---------- Fonte

O predito art.º 22.º é citado só em parte. Com efeito, o seu n.º 2 estabelece que “as coligações deixam de existir logo que for tornado público o resultado definitivo das eleições, mas podem transformar-se em coligações de partidos políticos, nos termos e para os efeitos do disposto no artigo 12º do Decreto-Lei nº 595/74, de 7 de novembro”. Ora, porque só foi transcrita a parte sublinhada parece que a articulista de Visão faz a correta interpretação. Porém, deve ter-se em conta a segunda parte do n.º 2, iniciado pela conjunção coordenativa adversativa “mas”.
Pode acontecer, nestes termos, logo que a certeza dos resultados eleitorais se vislumbre, que os líderes dos partidos que formam a coligação com fins eleitorais a transmutem em coligação de partidos políticos. E o efeito de coligação eleitoral desfeita deixa de fazer sentido. E, no processo de escolha, o PR ouvirá os partidos; e os partidos que integram a coligação podem seguir o mesmo teor de proposta e ter negociado já apoios.
Se o PR tivesse, por imperativo constitucional com base no desfazer-se da coligação, de seguir a orientação que parece transparecer no artigo de Sónia Sapage, tal orientação valeria também no caso de uma coligação ter obtido a maioria absoluta, já que o número dos mandatos de um só dos partidos que a constituem podia não ser superior ao dos de outro partido que não integrasse a dita coligação.
Ademais, só faz sentido falar de empate técnico em termos eleitorais se considerarmos as sondagens ou as projeções; no “pós-eleições”, o empate ou é real ou não existe.
Leia-se, para dissipar dúvidas, com atenção a totalidade do art.º 22.º da lei eleitoral em vigor (coligações para fins eleitorais):
1 – As coligações de partidos para fins eleitorais devem ser anotadas pelo Tribunal Constitucional, e comunicadas até à apresentação efetiva das candidaturas em documento assinado conjuntamente pelos órgãos competentes dos respetivos partidos a esse Tribunal, com indicação das suas denominações, siglas e símbolos, bem como anunciadas dentro do mesmo prazo em dois dos jornais diários mais lidos.
2 – As coligações deixam de existir logo que for tornado público o resultado definitivo das eleições, mas podem transformar-se em coligações de partidos políticos, nos termos e para os efeitos do disposto no artigo 12.º do Decreto-Lei n.º 595/74, de 7 de novembro.
3 – É aplicável às coligações de partidos para fins eleitorais o disposto no n.º 3 do artigo 12.º do Decreto-Lei n.º 595/74, de 7 de novembro.

Por outro lado, a remissão para o art.º 12.º do DL nº 595/74, de 7 de novembro, a primeira lei dos partidos políticos (LPP), deve entender-se como validamente feita para o art.º 11.º da atual lei dos partidos políticos (que mantém o mesmo teor) – a Lei Orgânica n.º 2/2003, de 22 de agosto, com as alterações introduzidas pela Lei Orgânica n.º 2/2008, de 14 de maio, e que revoga o Decreto-Lei n.º 595/74, de 7 de novembro. Veja-se o art.º 11.º (coligações):
1 – É livre a constituição de coligações de partidos políticos.
2 – As coligações têm a duração estabelecida no momento da sua constituição, a qual pode ser prorrogada ou antecipada.

--------------------
---------- Dados apresentados

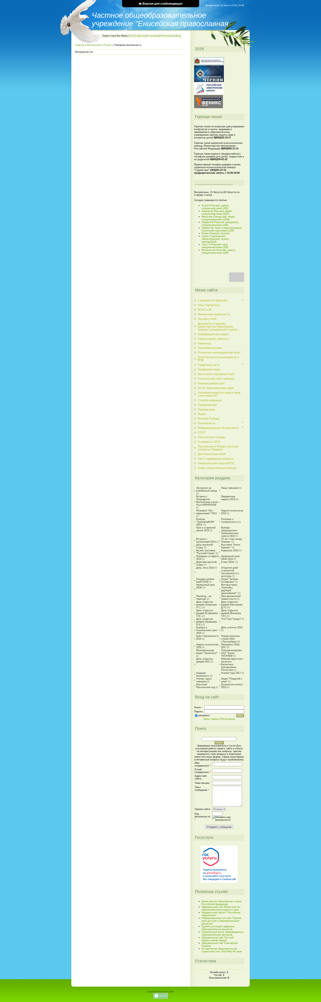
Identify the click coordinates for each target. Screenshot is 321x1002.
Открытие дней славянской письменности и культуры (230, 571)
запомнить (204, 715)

--------------------

__Tarefas propostas__.
A - Responda a estas perguntas sobre o texto das coligações eleitorais:
(i) Em quantos dos jornais diários mais lidos devem ser anunciadas as coligações de partidos para fins eleitorais?
(ii) Que lei orgânica revoga o Decreto-Lei n.º 595/74, de 7 de novembro?
(iii) Segundo o n.º 1 do art.º 11.º, como é a constituição de coligações de partidos políticos?
B - Retome o texto das coligações eleitorais e prossiga-o a partir da última frase apresentada.
Os dados não têm nenhum papel nesta parte.

__Problemas resolvidos__.
A -
(i) Em dois.
(ii) A Lei Orgânica n.º 2/2003, de 22 de agosto.
(iii) É livre.

B -
3 – Uma coligação não constitui entidade distinta da dos partidos políticos que a integram.
4 – A constituição das coligações é comunicada ao Tribunal Constitucional para os efeitos previstos na lei.
5 – As coligações para fins eleitorais regem-se pelo disposto na lei eleitoral.

Sobre as coligações para fins eleitorais e coligações permanentes há que esclarecer o seguinte:
O n.º 2 do art.º 22.º da Lei Eleitoral para a Assembleia da Republica distingue entre coligações eleitorais, constituídas especificamente para uma determinada eleição nos termos da lei eleitoral, e coligações permanentes de partidos, constituídas por tempo indefinido nos termos da LPP. Dado o fim específico que prosseguem, as coligações eleitorais (e apenas estas) extinguem-se com a divulgação dos resultados definitivos da eleição, podendo, contudo transformar-se em coligações permanentes de partidos políticos, nos termos e para os efeitos do disposto no art.º 11.º da LPP.
Atualmente, a única coligação permanente é a CDU (Coligação Democrática Unitária), constituída pelo Partido Comunista Português (PCP) e o Partido Ecologista “Os Verdes” (PEV), que não carece de ser anotada pelo TC para cada nova eleição, devendo contudo, em cada processo de apresentação de candidaturas a um ato eleitoral, fazer prova bastante de que os competentes órgãos dos partidos coligados deliberaram apresentar listas conjuntas. A par desta coligação, formou-se a coligação PAF (Portugal à Frente) para os partidos PSD e CDS disputarem as próximas eleições. Transformar-se-á em coligação permanente, em consonância com a toada de Passos “amigos para sempre”, acompanhando a tuna académica do IP de Bragança ou será que Portas preferirá “um dia eu vou partir”?
Os partidos que integram coligações permanentes podem concorrer às eleições em listas conjuntas, sem necessidade, para cada eleição, de cumprirem os formalismos inerentes de anotação no TC (Tribunal Constitucional), para efeitos de renovação do controlo da regularidade da sua constituição, bem como da sua denominação, sigla e símbolo. No entanto, os competentes órgãos dos partidos assim coligados têm de fazer prova bastante, no processo de apresentação de candidaturas, de que deliberaram apresentar listas conjuntas (TC 267/85). Vd CNE, Lei Eleitoral para a Assembleia da República – anotada e comentada, pgs 62-63.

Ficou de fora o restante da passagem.